Effects of Divalent Metals on Nanoscopic Fiber Formation and Small Molecule Recognition of Helical Proteins

Abstract

AbstractMetal dependent protein‐based assemblies derived from the cartilage oligomeric matrix protein (C) coiled‐coil domain (His6‐C) and two variants with mutation at position 40 (His6‐T40A) and 44 (His6‐L44A) are explored. All proteins have an N‐terminal hexahistidine tag (His6) that interacts with divalent metal ions Zn(II) and Ni(II). Binding to Zn(II) confers enhanced helical structure and stability, while Ni(II) promotes aggregation. Surprisingly, His6‐L44A undergoes a conformational switch from unstructured to α‐helix in the presence of Zn(II). Both His6‐C and His6‐T40A further assemble into discrete nanofibers that appear to be stabilized by Zn(II) in which the fiber formation is dictated by the α‐helical content.
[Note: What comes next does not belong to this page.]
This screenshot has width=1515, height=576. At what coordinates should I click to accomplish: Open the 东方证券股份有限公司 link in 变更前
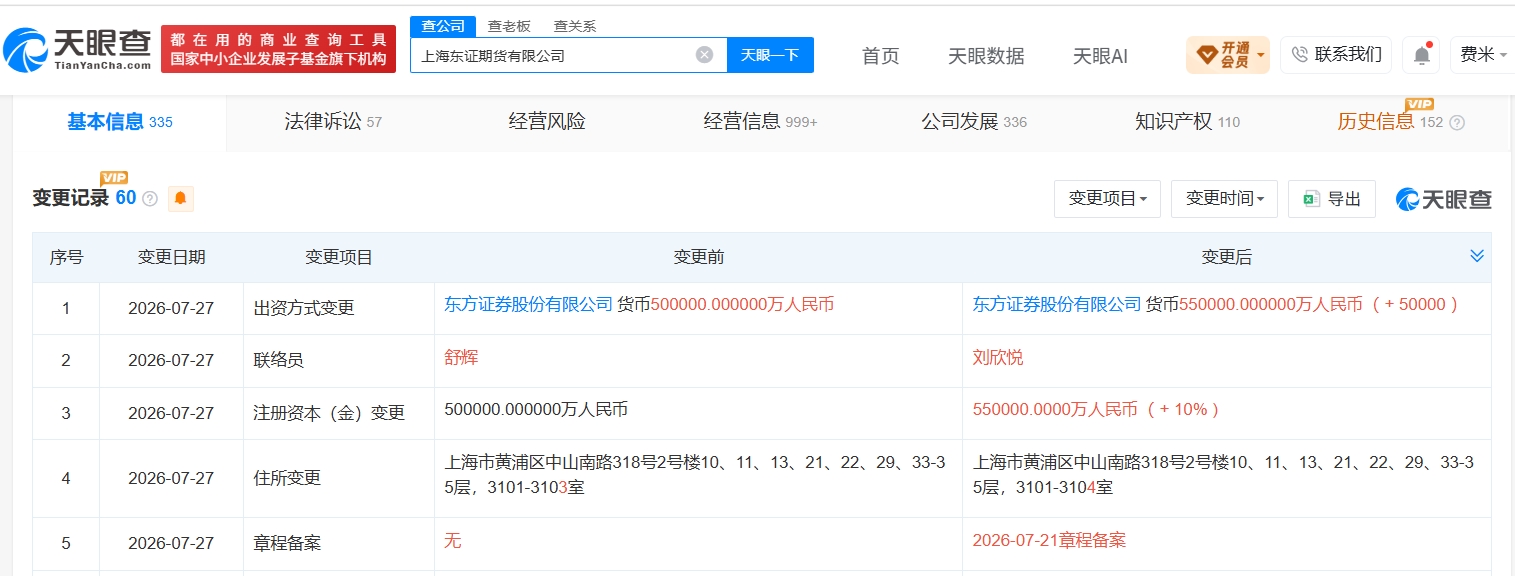(x=528, y=304)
Because Ni(II) promotes aggregation, the proteins visibly cluster, forming large fiber mats in the case of His6‐C and His6‐T40A or aggregated structures as observed for His6‐L44A. Due to the unique pentameric assembly of the proteins, recognition of a small molecule within the pore is assessed using curcumin as the guest molecule. In the presence of Zn(II), there is enhanced binding to curcumin, while the addition of Ni(II) causes a loss in binding. It is shown that metal binding serves as a trigger to control the conformation of the proteins, affecting the nanoscopic fibrous assemblies and small molecule recognition abilities.